Thanks to the Cornell University team, that reality moved one step closer. Researchers have successfully built an exoskeleton for these small-scale creatures. When it detects chemical or thermal fluctuations in its environment, the exoskeleton quickly alters its shape.
“We are trying to build what you might call an ‘exoskeleton’ for electronics,” says Paul McEuen, the John A. Newman Professor of Physical Science and director of the Kavli Institute at Cornell for Nanoscale Science. “Right now, you can make little computer chips that do a lot of information-processing … but they don’t know how to move or cause something to bend.”
In order for the machines to move, they enlist the help of bimorph motors. Comprised of two materials, this study uses glass and graphene. When a certain stimulus is applied, the materials bend. Researchers can take advantage of this by placing rigid flat panels at specific locations, allowing control over which location contorts, thus creating folds. These folds can create a variety of structures, such as cubes or tetrahedra.

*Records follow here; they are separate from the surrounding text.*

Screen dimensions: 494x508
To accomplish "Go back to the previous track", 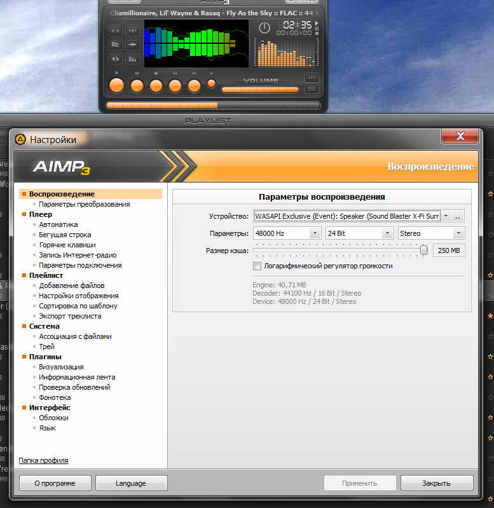I will [175, 85].
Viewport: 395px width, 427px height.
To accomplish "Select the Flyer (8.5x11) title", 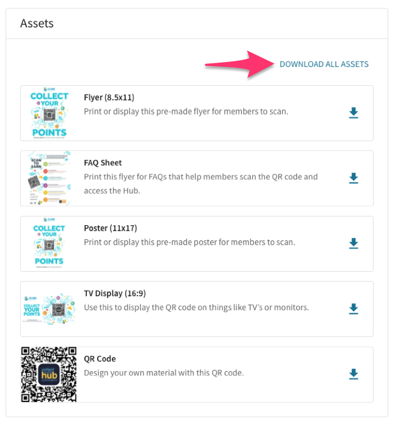I will pos(109,97).
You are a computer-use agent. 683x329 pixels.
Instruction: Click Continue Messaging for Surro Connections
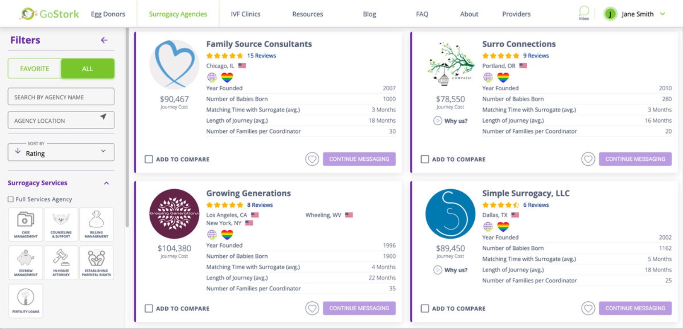635,159
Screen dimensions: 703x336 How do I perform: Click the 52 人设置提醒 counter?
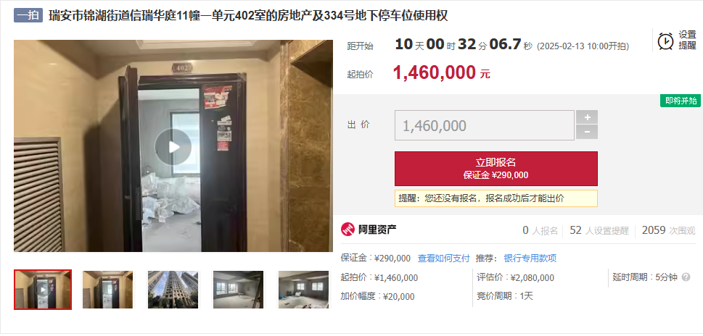599,230
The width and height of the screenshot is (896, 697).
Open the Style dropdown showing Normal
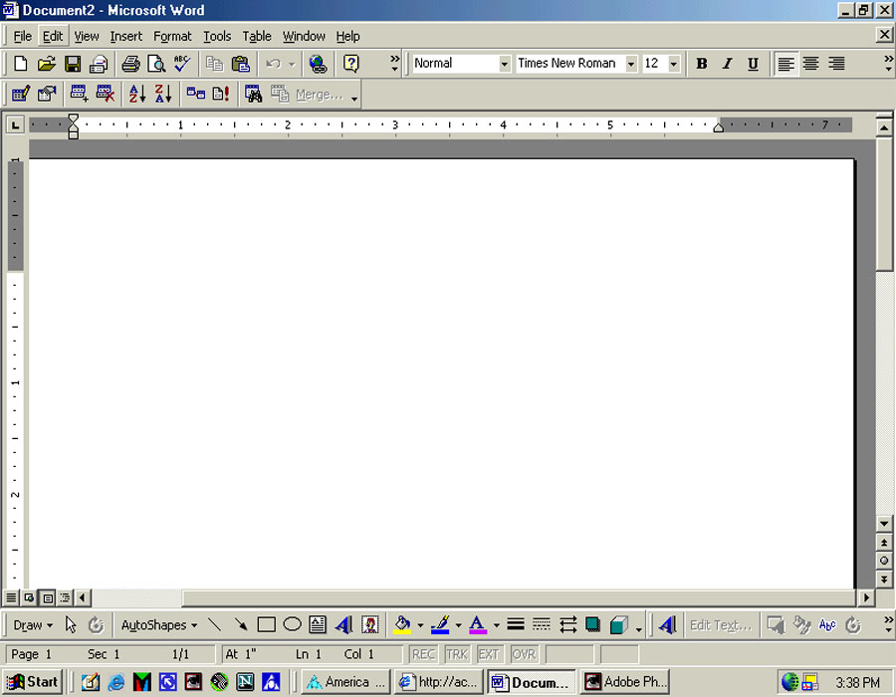click(504, 64)
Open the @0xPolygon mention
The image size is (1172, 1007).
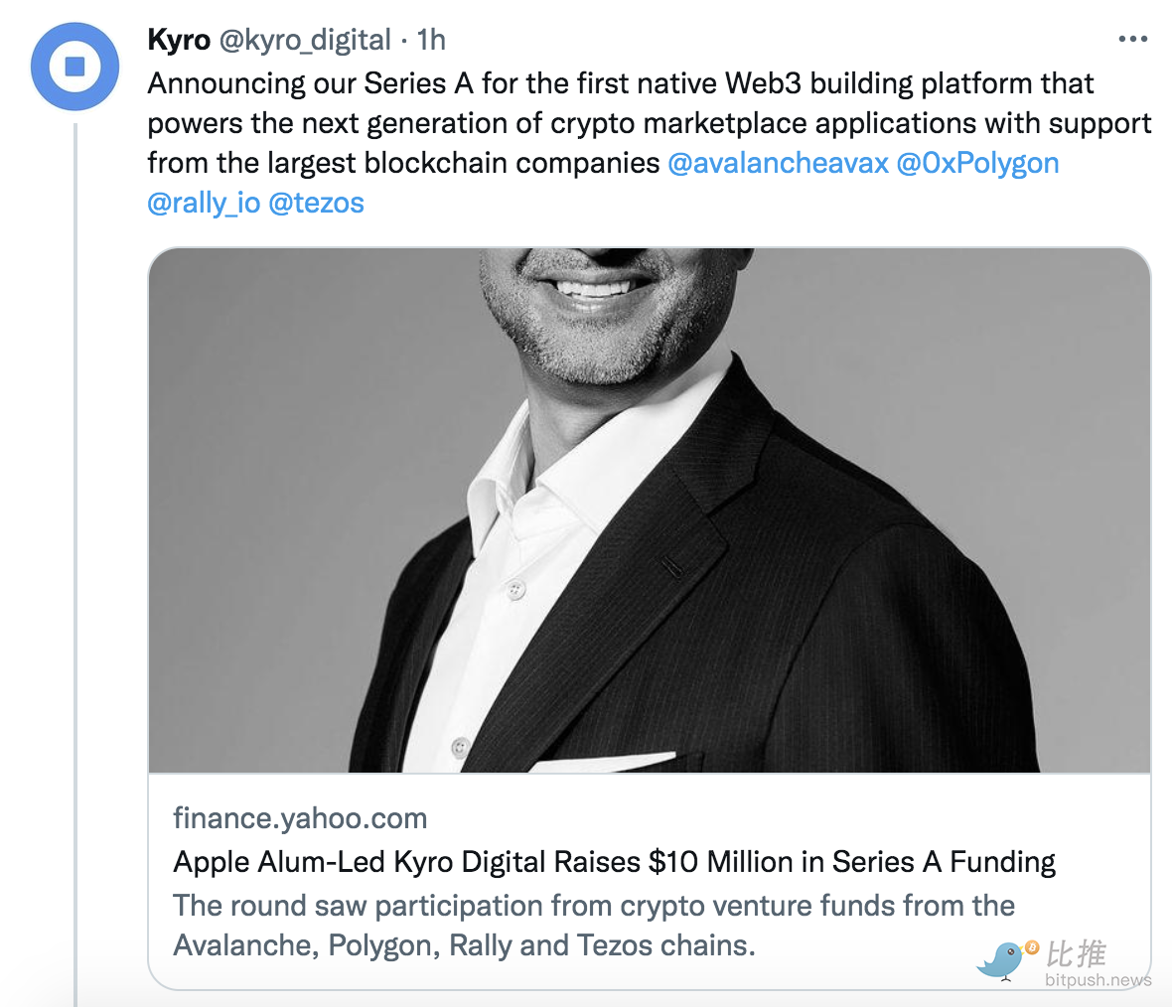977,163
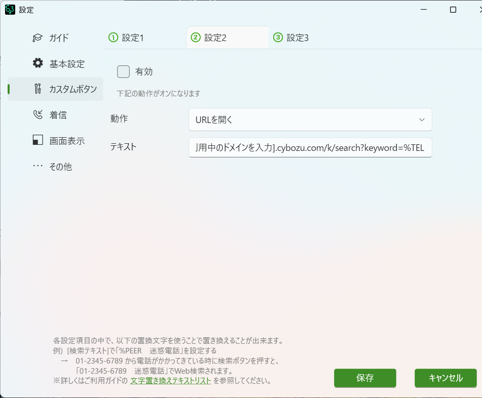Click the circled number 3 tab icon

278,37
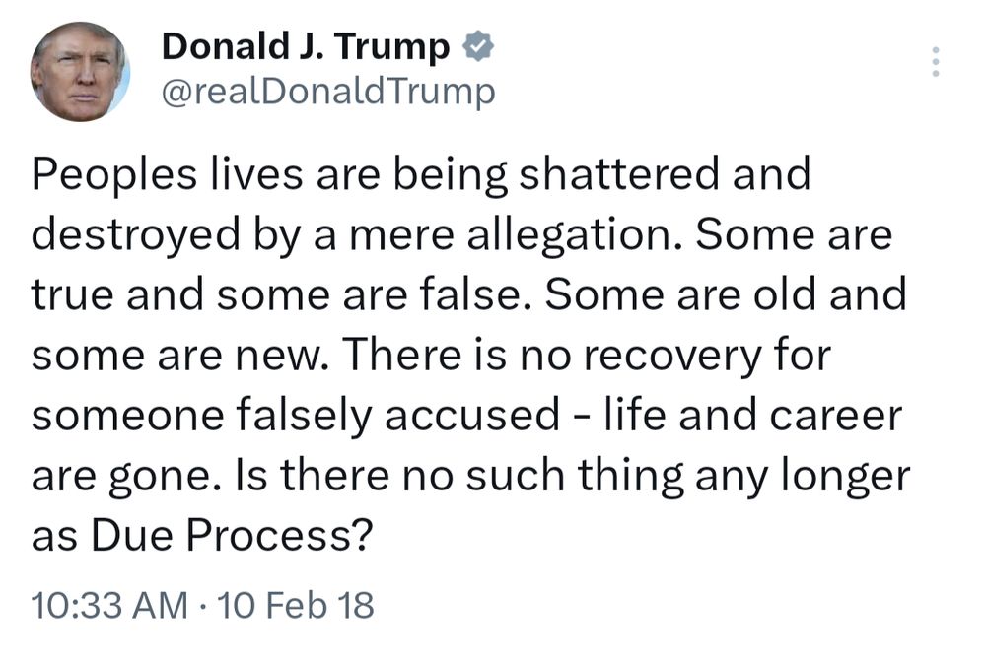The width and height of the screenshot is (986, 652).
Task: Click the words "true and some"
Action: [180, 295]
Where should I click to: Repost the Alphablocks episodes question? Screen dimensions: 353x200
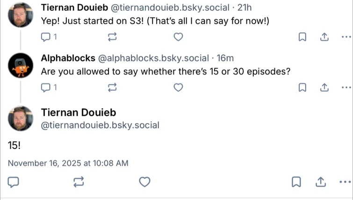[x=112, y=87]
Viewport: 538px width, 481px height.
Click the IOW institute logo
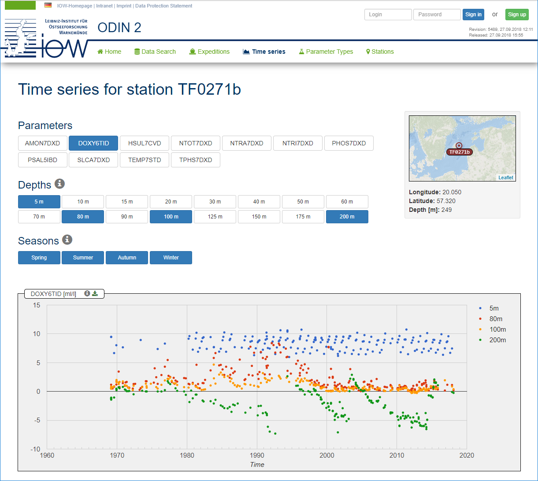coord(46,38)
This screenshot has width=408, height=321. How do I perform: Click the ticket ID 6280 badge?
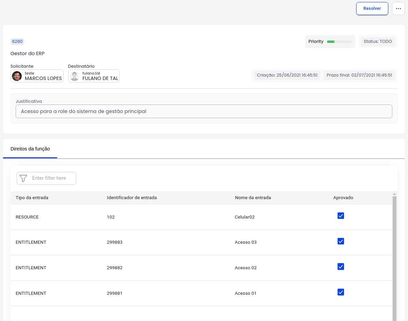(17, 42)
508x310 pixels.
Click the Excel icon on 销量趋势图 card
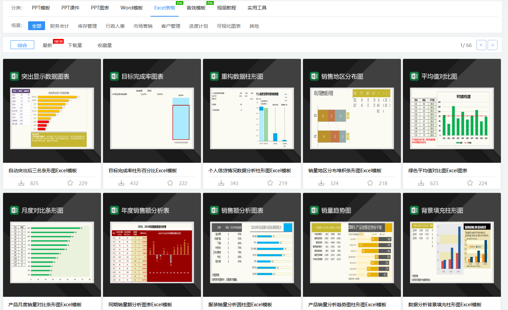[313, 210]
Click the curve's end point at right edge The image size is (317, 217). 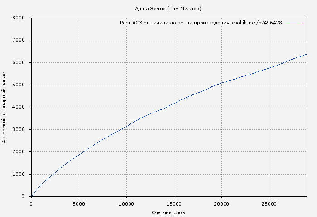(x=307, y=54)
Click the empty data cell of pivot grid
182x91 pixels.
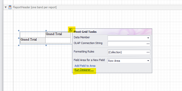point(58,40)
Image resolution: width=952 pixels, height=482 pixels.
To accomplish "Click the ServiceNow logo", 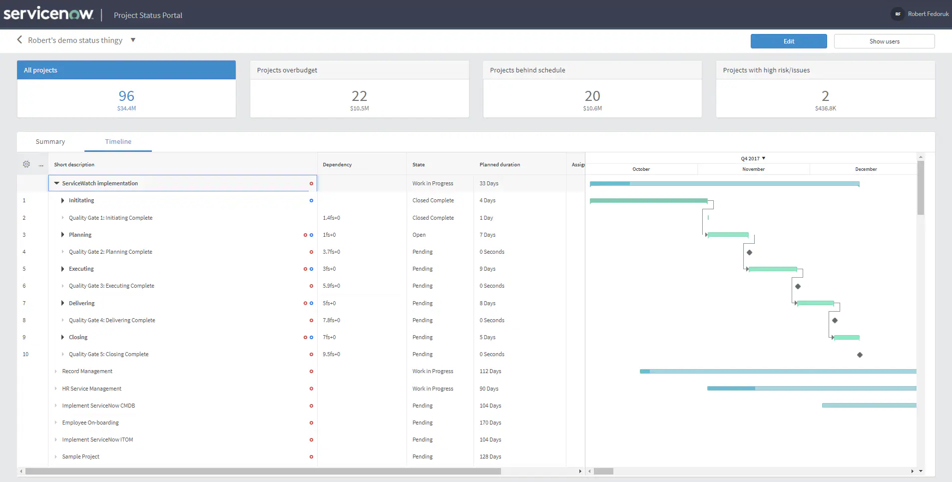I will pos(48,14).
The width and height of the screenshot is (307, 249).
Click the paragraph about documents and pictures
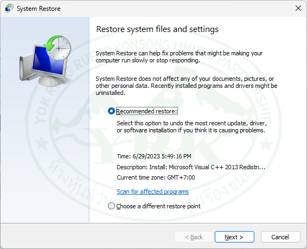pos(187,86)
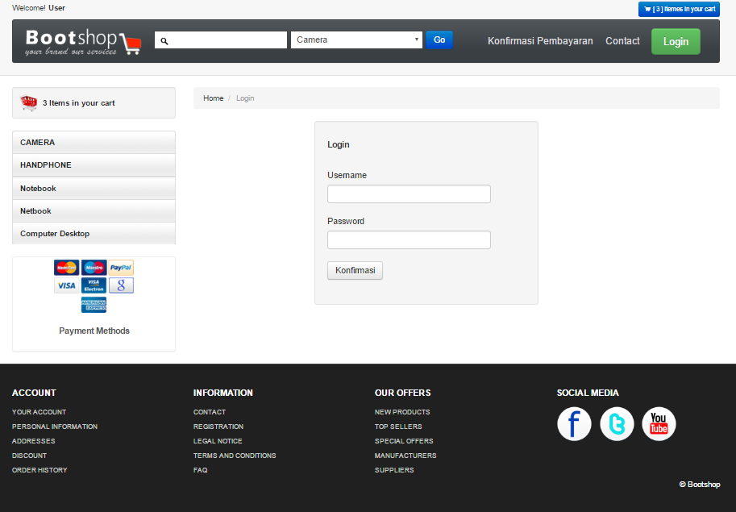The width and height of the screenshot is (736, 512).
Task: Open the Facebook social media icon
Action: click(574, 423)
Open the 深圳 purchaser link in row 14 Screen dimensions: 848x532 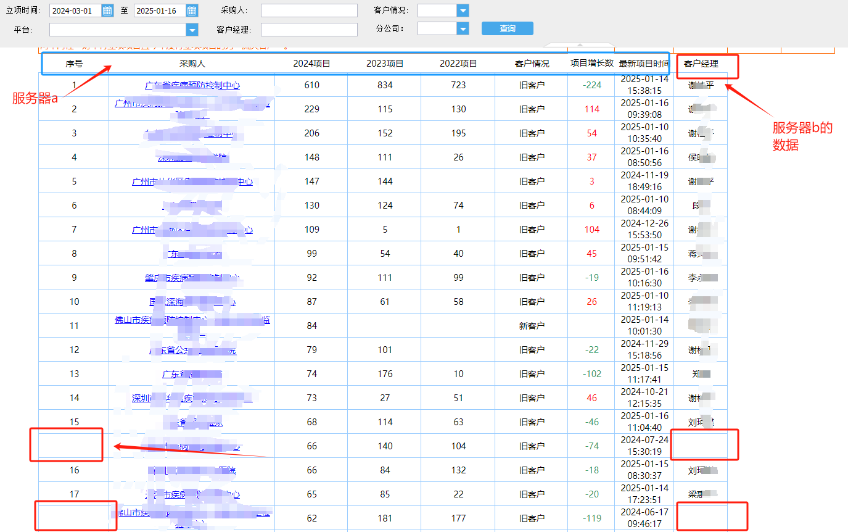pyautogui.click(x=192, y=398)
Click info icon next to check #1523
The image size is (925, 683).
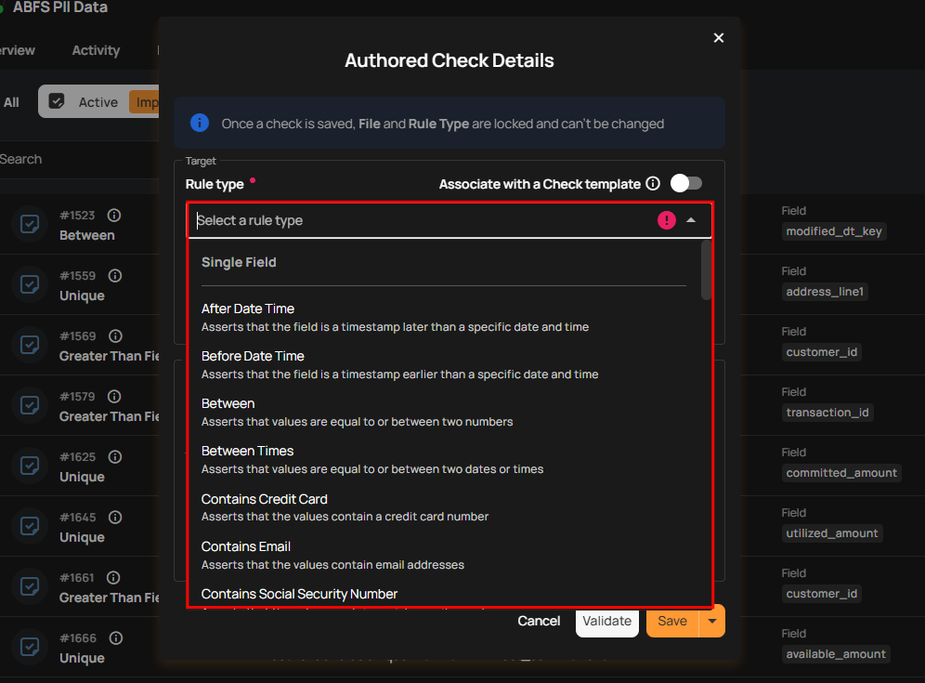point(115,216)
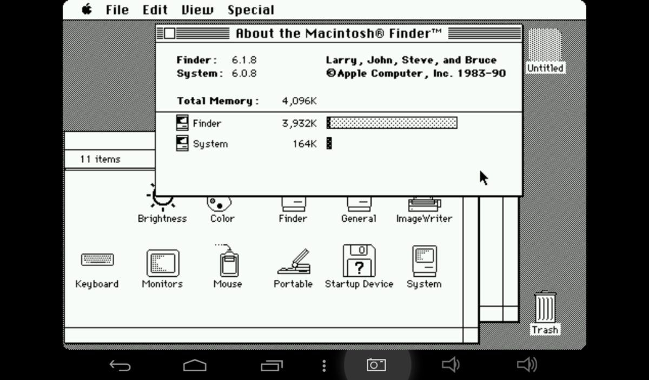Open the Trash
Screen dimensions: 649x380
coord(544,308)
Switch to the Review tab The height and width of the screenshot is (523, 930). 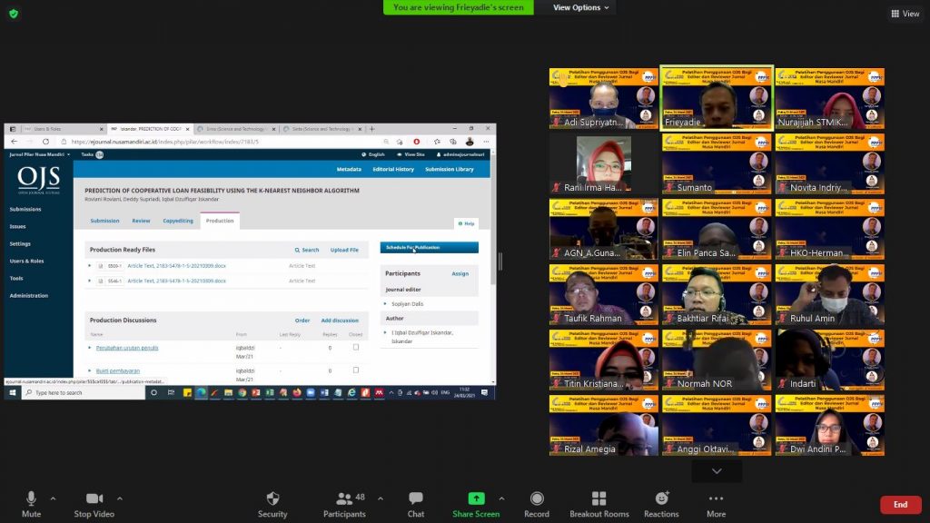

According to the Cornell Chronicle, one of their folded machines was “three times larger than a red blood cell and three times smaller than a large neuron.”
Compatible with semiconductor manufacturing and strong enough to carry electronic payloads, the team’s design boasts a few significant advantages.
The article, “Graphene-based bimorphs for micron-sized, autonomous origami machines,” in the journal Proceedings of the National Academy of Sciences outlines the full details of the research.